If that seems a little funny, it’s because it’s such a common condition.  As with all the rest of us, the problem is usually not with hearing, but listening–the deep, considerate exercise alluded to in 1 Corinthians 14:29 (where it is called judging, discerning, etc.).  Without this kind of focus, we miss game-changing pieces of revelation–something that might have become spiritual food for us in years to come, or even a word of rescue.  Elihu was the source of such a word.  The man literally disclosed to Job God’s operational principle upon mankind.  It would have gone a long way toward making sense of Job’s sufferings.  However, this disclosure was embedded amidst other words, and we don’t know if Job was listening anymore at that point. If he wasn’t, he missed pure gold.

Worth the Price of Admission

The disclosure of how God works in our lives is worth the price of admission.  The details of His work are different from person to person, but the overarching principles are the same.  Once you learn them, you can begin to recognize them even if the names and circumstances are all changed.
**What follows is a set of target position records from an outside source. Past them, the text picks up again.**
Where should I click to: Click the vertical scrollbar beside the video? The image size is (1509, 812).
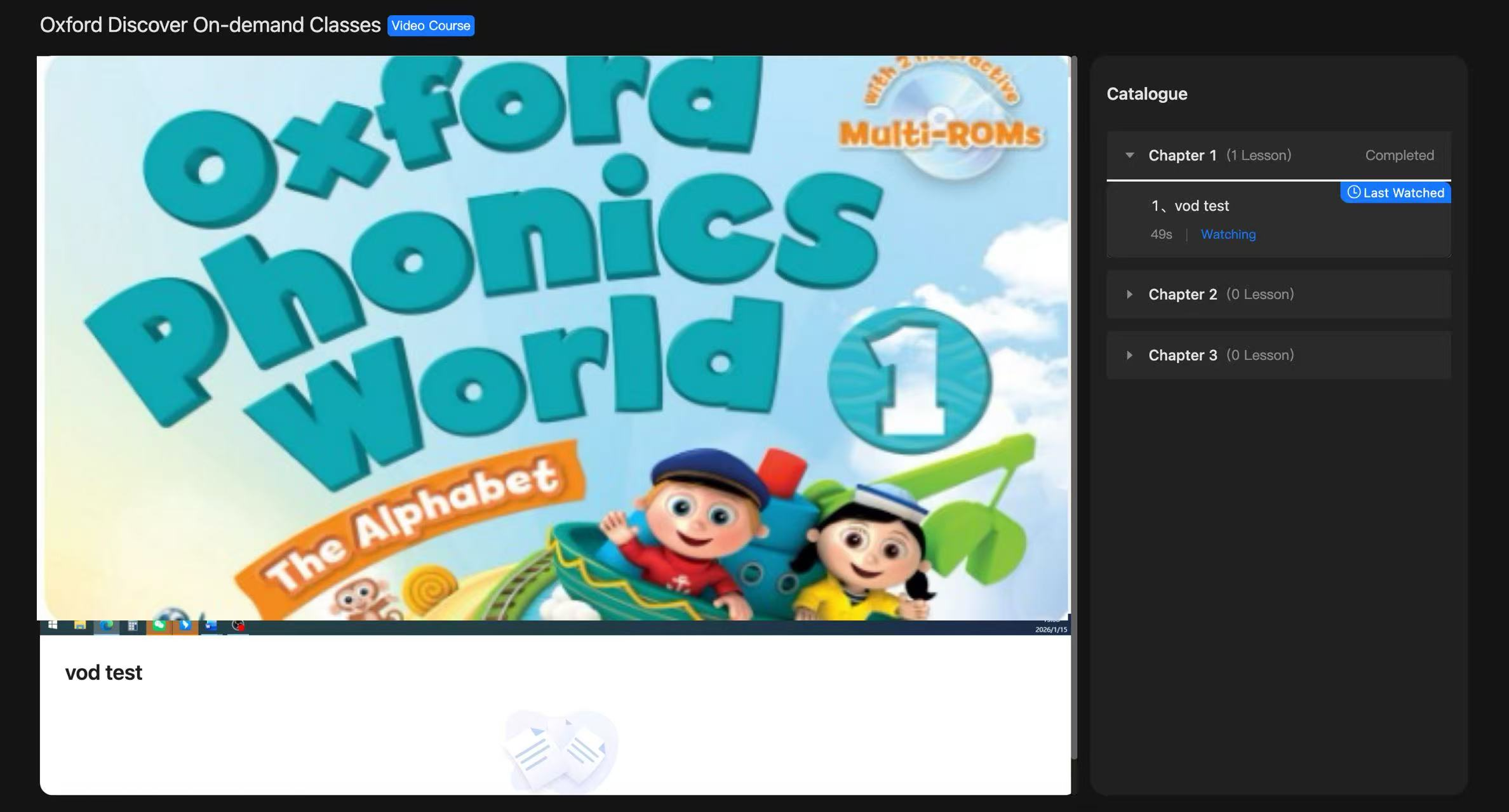click(x=1074, y=406)
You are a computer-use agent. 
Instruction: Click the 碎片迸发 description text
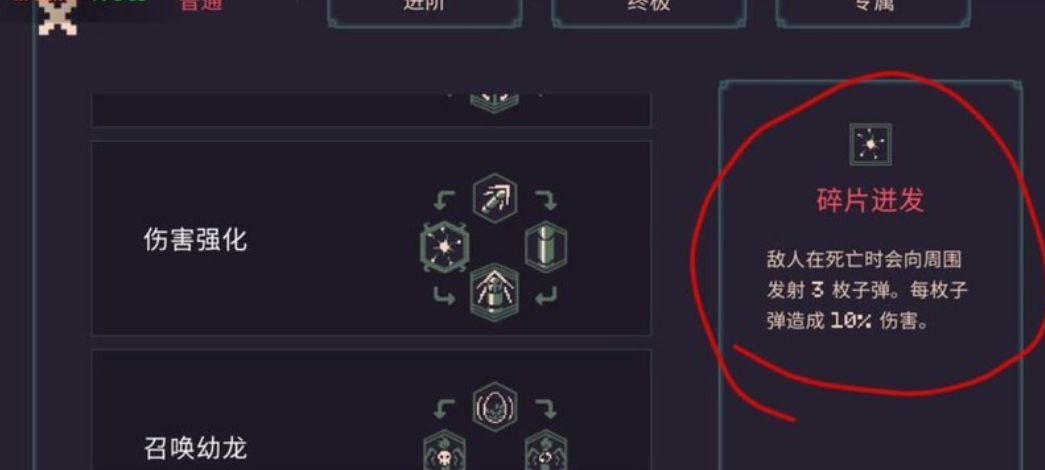coord(867,291)
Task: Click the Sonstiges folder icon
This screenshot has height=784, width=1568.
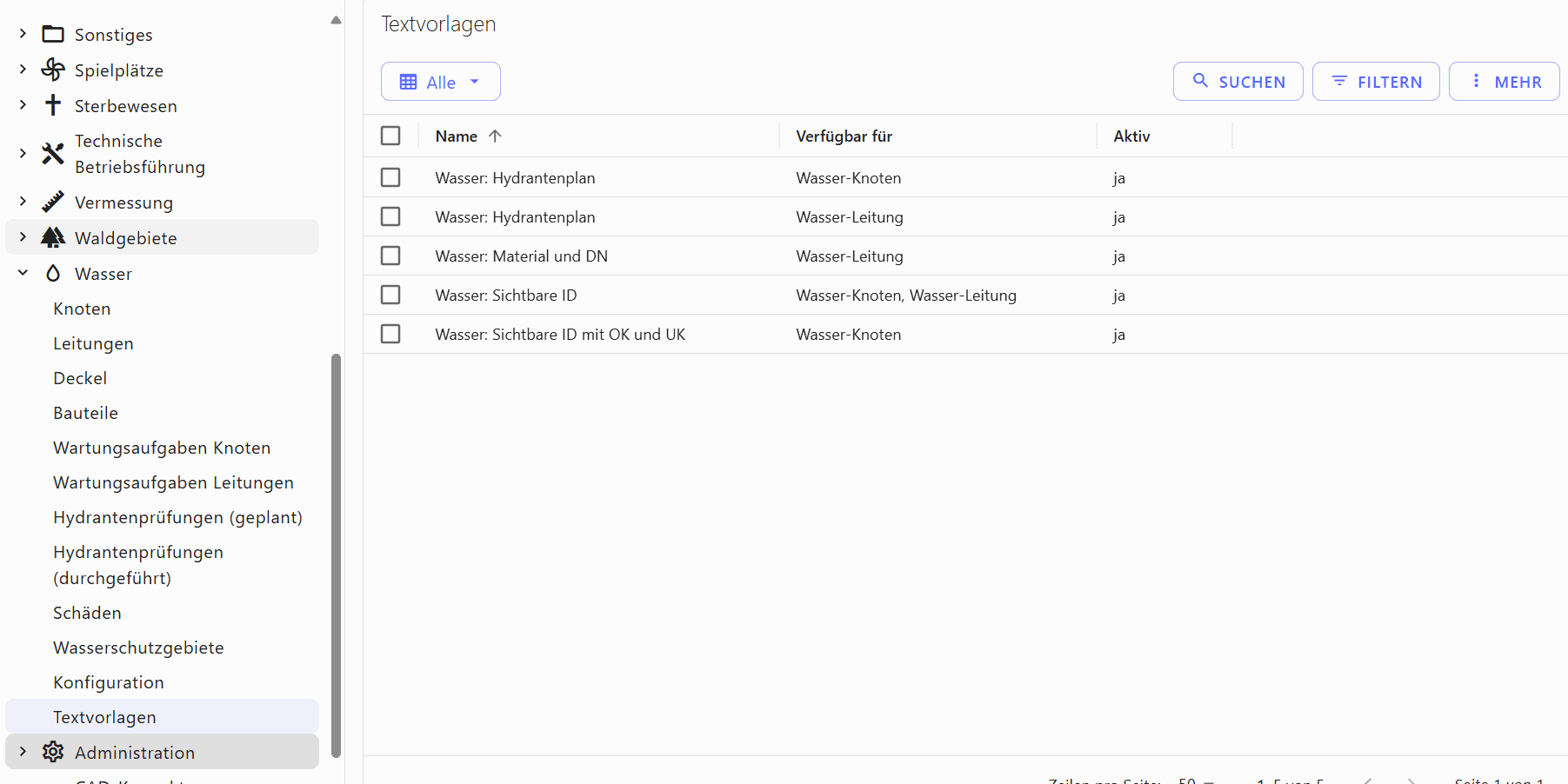Action: 53,35
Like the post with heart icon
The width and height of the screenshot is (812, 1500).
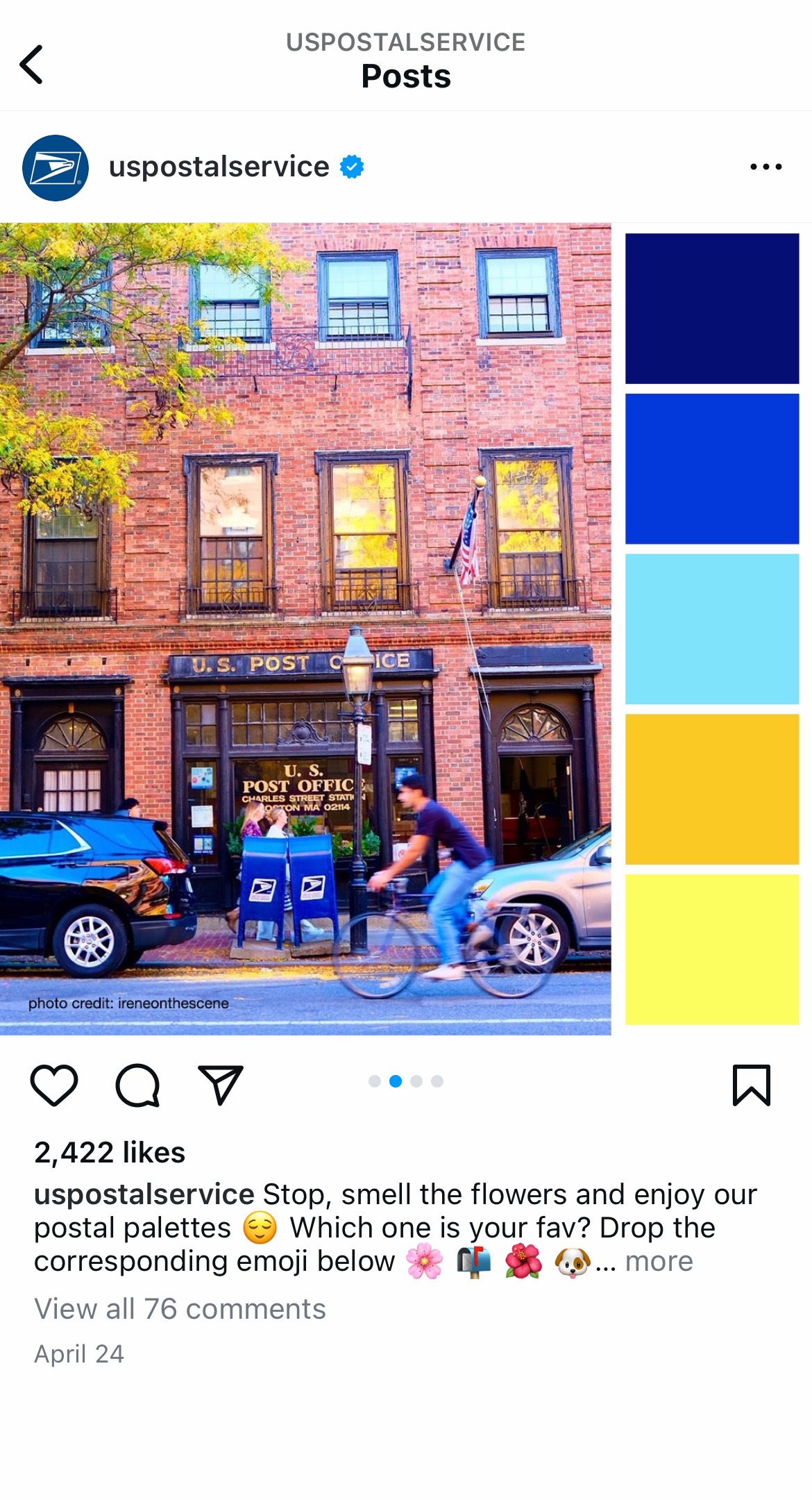click(54, 1085)
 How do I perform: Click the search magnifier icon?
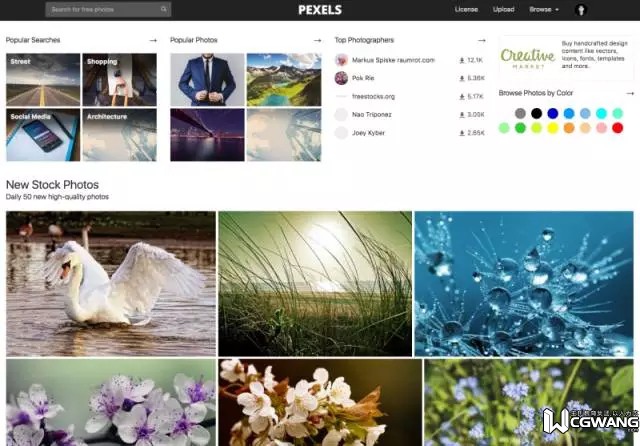(164, 9)
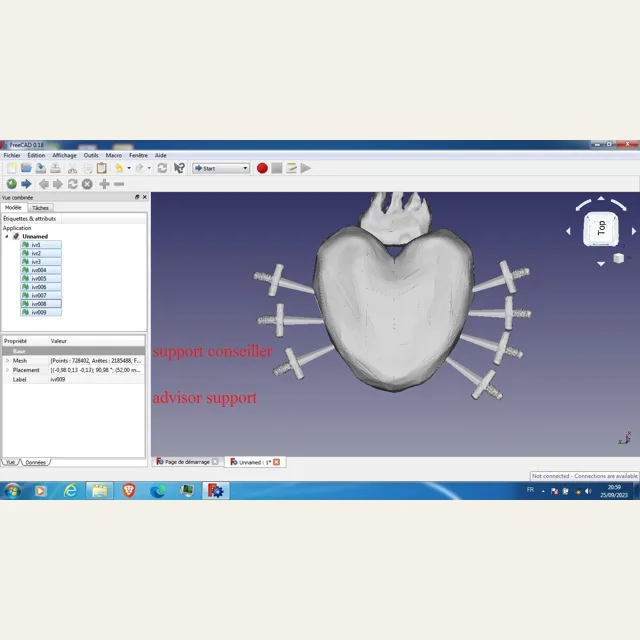Click the Refresh recompute toolbar icon

(162, 168)
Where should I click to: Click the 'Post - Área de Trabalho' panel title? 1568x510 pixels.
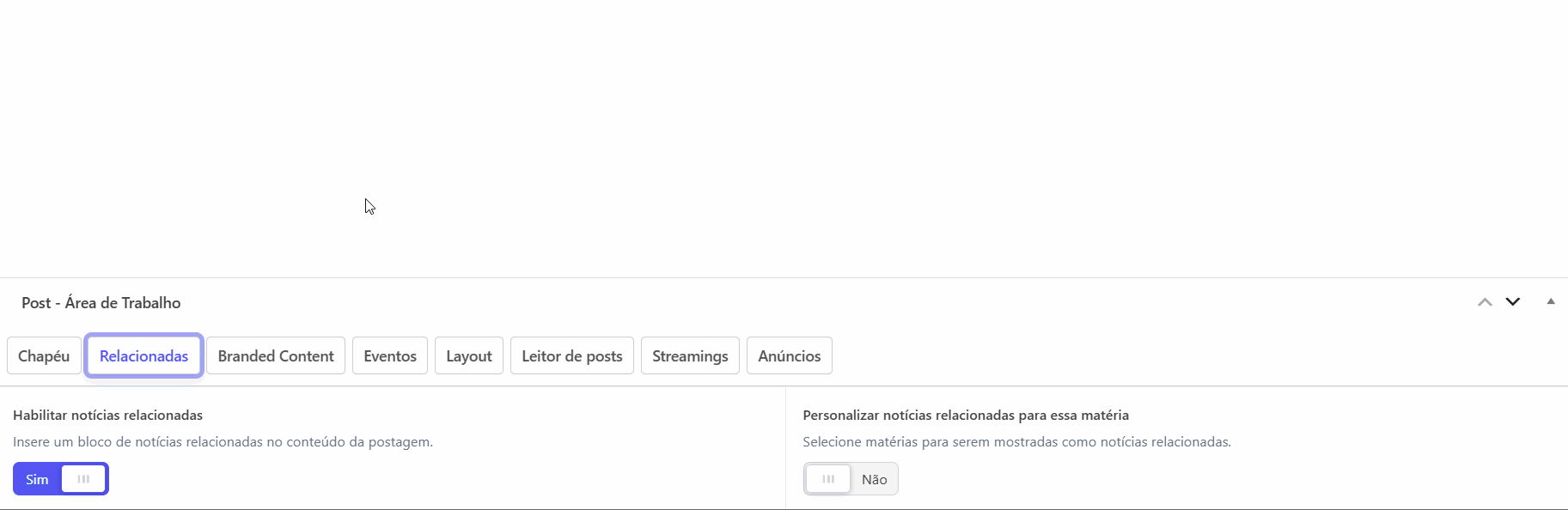[101, 303]
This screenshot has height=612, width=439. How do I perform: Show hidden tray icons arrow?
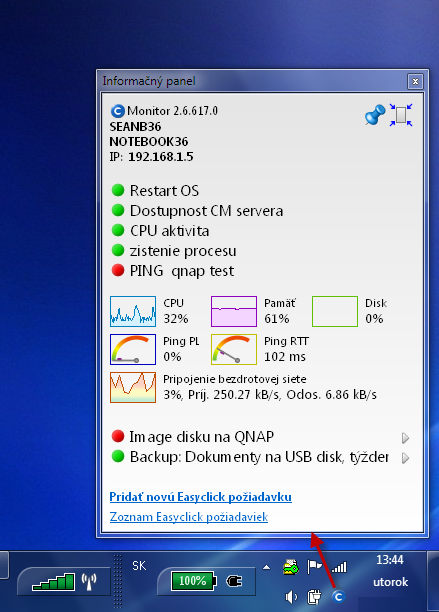tap(267, 567)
First, God speaks.  He does so even as we swear in frustration that He doesn’t.  In fact, He does in multiple ways (33:14).  But we generate a constant level of ambient noise through excuses, evasion, and dismissals that actually silence those words.  That is why “man does not perceive it.”  Our refusal to listen might mean it is all over right there.  God would be fully justified in saying, “I’m done with you; you beg incessantly for answers that you don’t want and direction that you won’t take.”  He could do that, but He doesn’t.  Instead, He tries to open the ear of the heart (33:16).

If Lines Are Out…

If communication continues to be out, God does not stop.  He simply starts speaking another language–that of suffering.  You might claim confusion with His former attempts, but this dialect is understood by all.  The message–“the rebuke”–is pain (33:19).  Ignore words all you want, but you won’t be ignoring this one.  You will pay it a premium of attention.  Sometimes even if you’re listening well, situations come along that teach in a way that words never could.

What’s the Urgency?

What’s with all this divine urgency? For sure God doesn’t speak in order to generate pleasant religious background noise. His words are calculated to save us from “the pit” and “the sword” (v. 18, 24, 28, 30)–dangers that threaten our spirit, soul, and body in various ways.  Things that we are tending toward because of dumb decisions, foolish neglect, and bad attitudes.  Yet there is more at stake than preventing ill-effects.  God’s kind work restores us to a vigor that we did not previously have (33:25).  It stimulates a celebratory joy (33:26-27) and enlightenment (33:28-30) unknown to us before He went to work in our lives. None of His work leaves us the same way as He found us.  None of His children are poorer after encountering His hand.

Elihu’s disclosure is often overlooked as life goes upside down, but without the principles contained in it, we would all be both stuck and doomed.